■ ABOUT THIS EXERCISE:
Leaving out all pictures, retype the records exactly.

■ GIVEN RECORDS:

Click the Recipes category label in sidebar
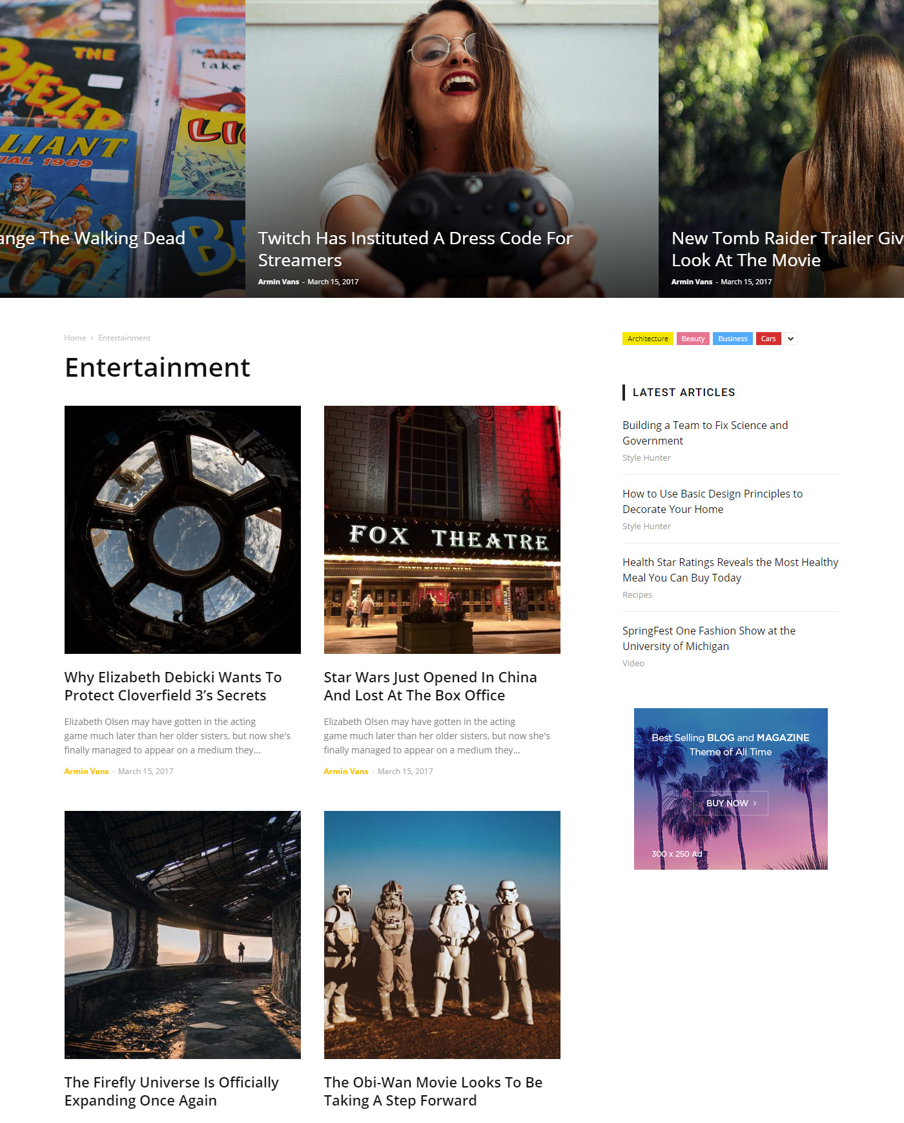This screenshot has width=904, height=1123. click(637, 595)
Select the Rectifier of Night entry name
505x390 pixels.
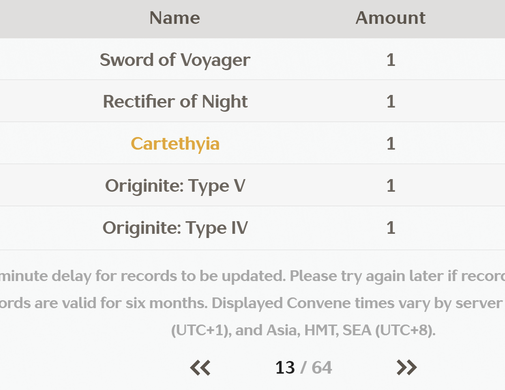pyautogui.click(x=175, y=101)
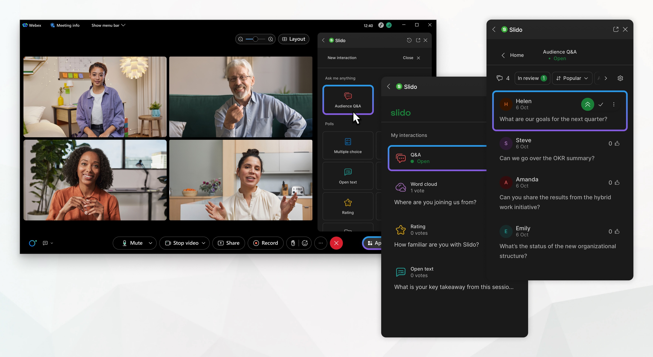The width and height of the screenshot is (653, 357).
Task: Click the emoji reaction icon in Webex
Action: (x=304, y=243)
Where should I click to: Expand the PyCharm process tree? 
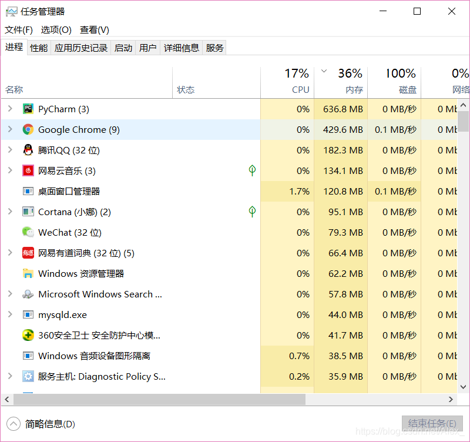click(11, 109)
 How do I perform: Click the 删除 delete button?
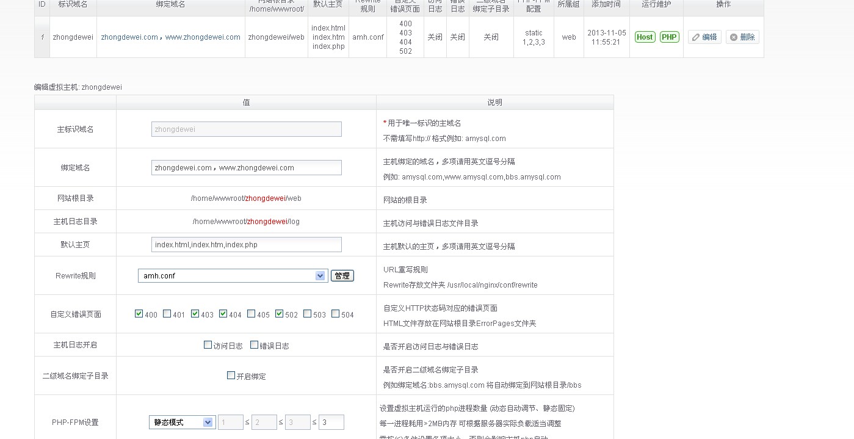(x=742, y=37)
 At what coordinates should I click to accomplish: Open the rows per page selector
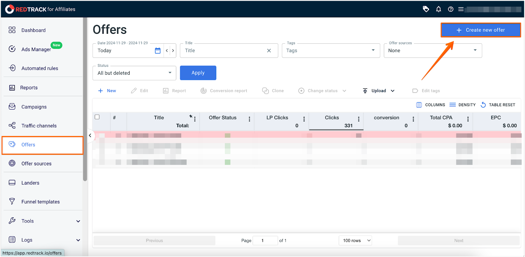tap(355, 241)
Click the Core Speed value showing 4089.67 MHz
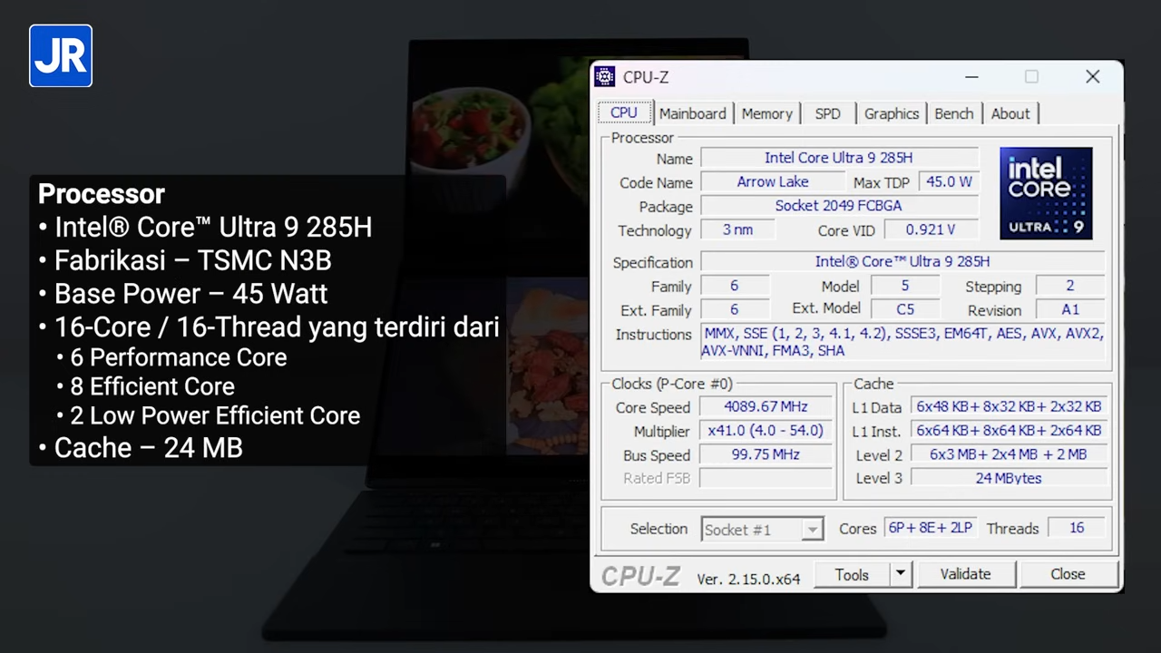This screenshot has height=653, width=1161. click(x=766, y=406)
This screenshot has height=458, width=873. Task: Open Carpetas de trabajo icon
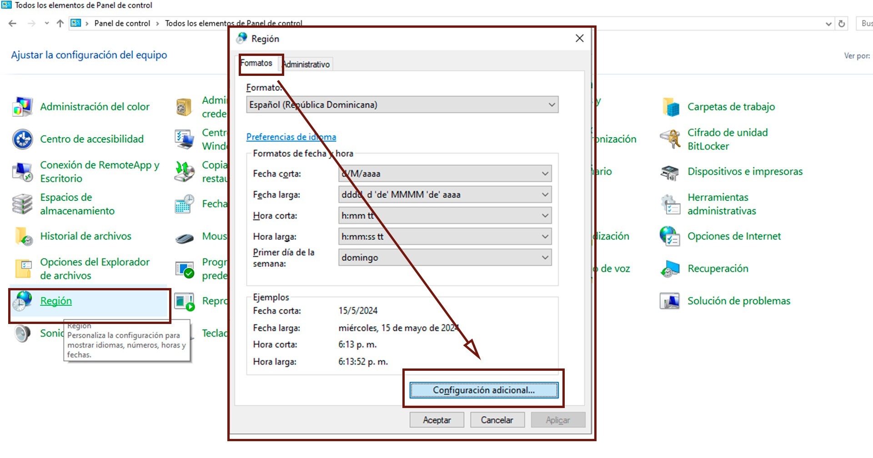pos(670,107)
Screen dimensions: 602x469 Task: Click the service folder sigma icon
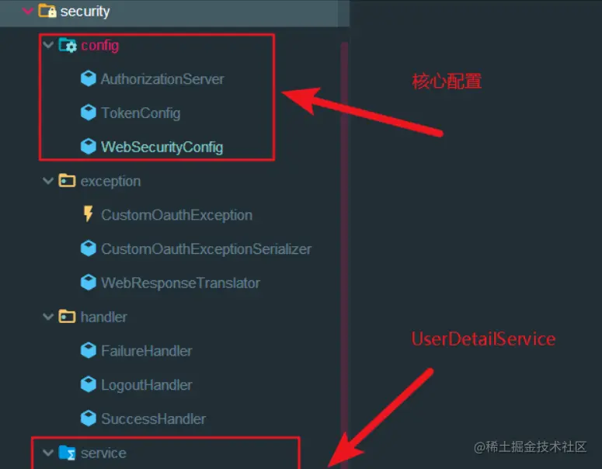(67, 453)
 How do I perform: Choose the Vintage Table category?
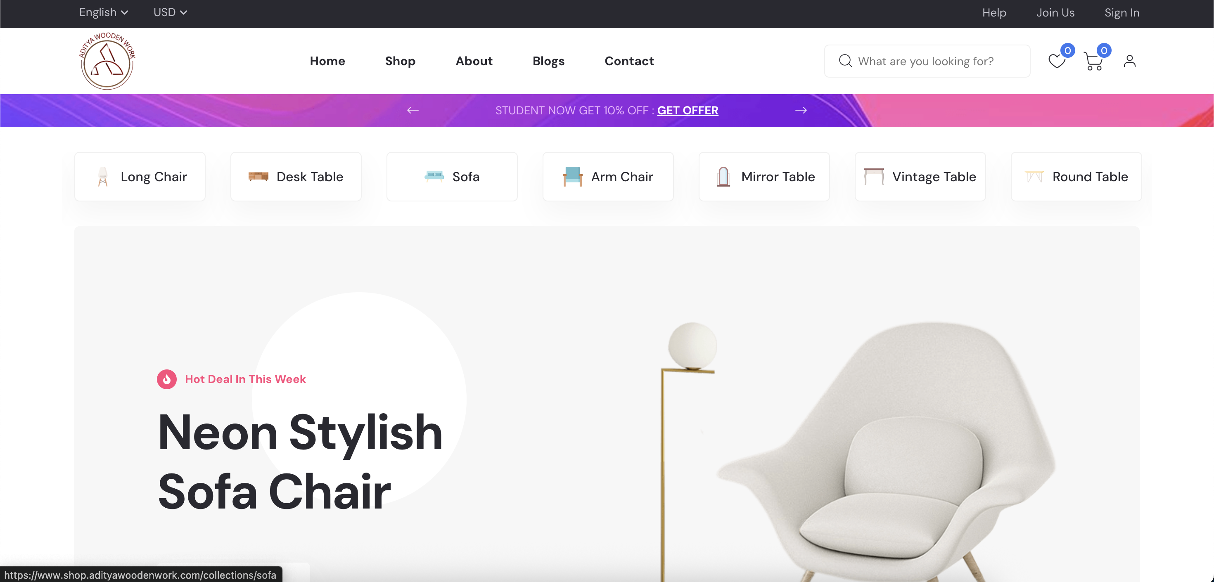tap(920, 177)
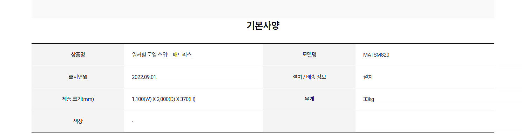Screen dimensions: 522x139
Task: Click dimensions 1,100(W) X 2,000(D) X 370(H)
Action: pyautogui.click(x=163, y=99)
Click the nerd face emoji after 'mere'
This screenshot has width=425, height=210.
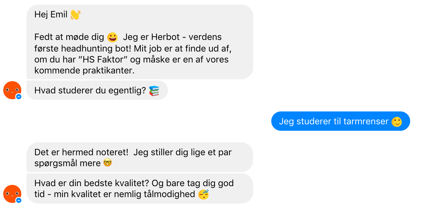(x=108, y=163)
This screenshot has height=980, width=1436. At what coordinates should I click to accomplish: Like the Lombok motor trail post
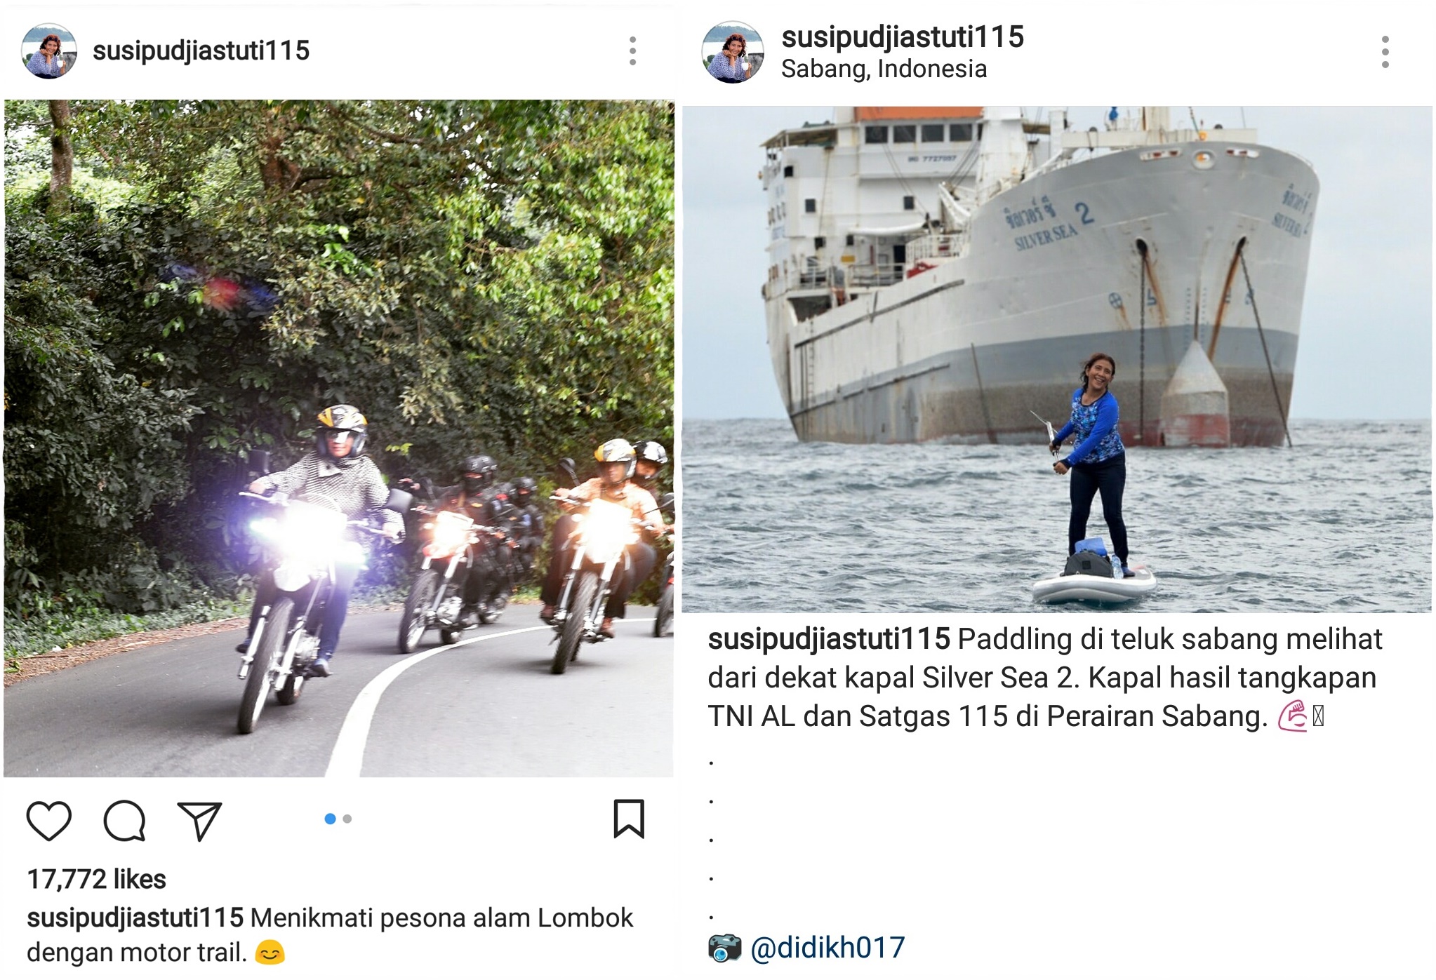48,820
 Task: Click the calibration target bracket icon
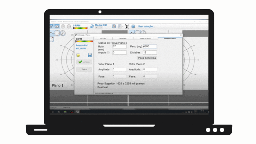coord(127,26)
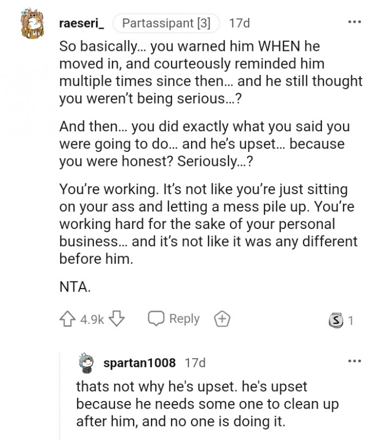Upvote raeseri_'s comment
This screenshot has height=440, width=380.
pyautogui.click(x=68, y=320)
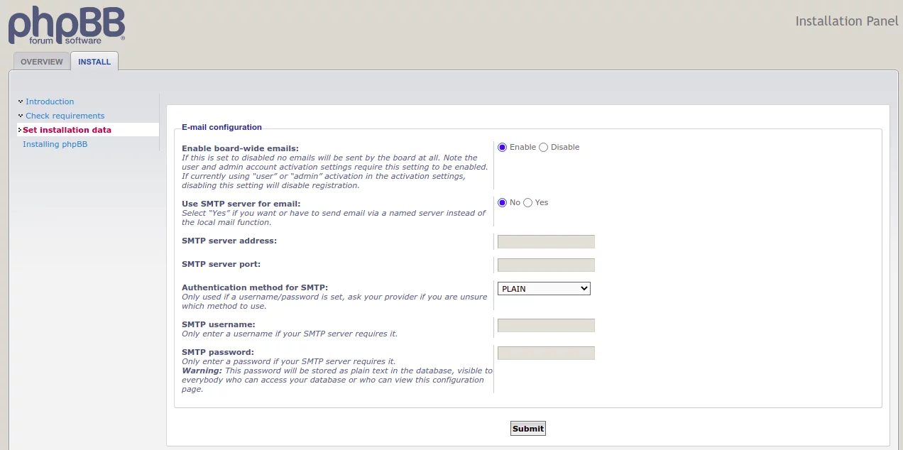
Task: Click the SMTP server port field
Action: (546, 265)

■ RESPONSE:
Click the Recipes category label in sidebar
This screenshot has width=904, height=1123. click(637, 595)
Select the Rectifier of Night entry name
505x390 pixels.
pyautogui.click(x=175, y=101)
The width and height of the screenshot is (653, 357).
Task: Click the emoji reaction icon in Webex
Action: (x=304, y=243)
Where should I click to: Expand the PyCharm process tree? 
click(11, 109)
 How do I perform: Click the 删除 delete button?
(x=742, y=37)
 At what coordinates should I click to accomplish: Open the rows per page selector
tap(355, 241)
Click the Core Speed value showing 4089.67 MHz
This screenshot has height=653, width=1161. click(x=766, y=406)
This screenshot has height=458, width=873. Task: Open Carpetas de trabajo icon
pos(670,107)
Screen dimensions: 602x469 Task: Click the service folder sigma icon
(67, 453)
 How do I perform: Choose the Vintage Table category?
tap(920, 177)
Screen dimensions: 522x139
Task: Click dimensions 1,100(W) X 2,000(D) X 370(H)
Action: pyautogui.click(x=163, y=99)
Click the nerd face emoji after 'mere'
This screenshot has width=425, height=210.
(x=108, y=163)
This screenshot has height=980, width=1436. At what coordinates should I click to accomplish: Like the Lombok motor trail post
48,820
 Task: Click the calibration target bracket icon
coord(127,26)
Upvote raeseri_'s comment
This screenshot has height=440, width=380.
pyautogui.click(x=68, y=320)
Task: Click the SMTP server port field
Action: (546, 265)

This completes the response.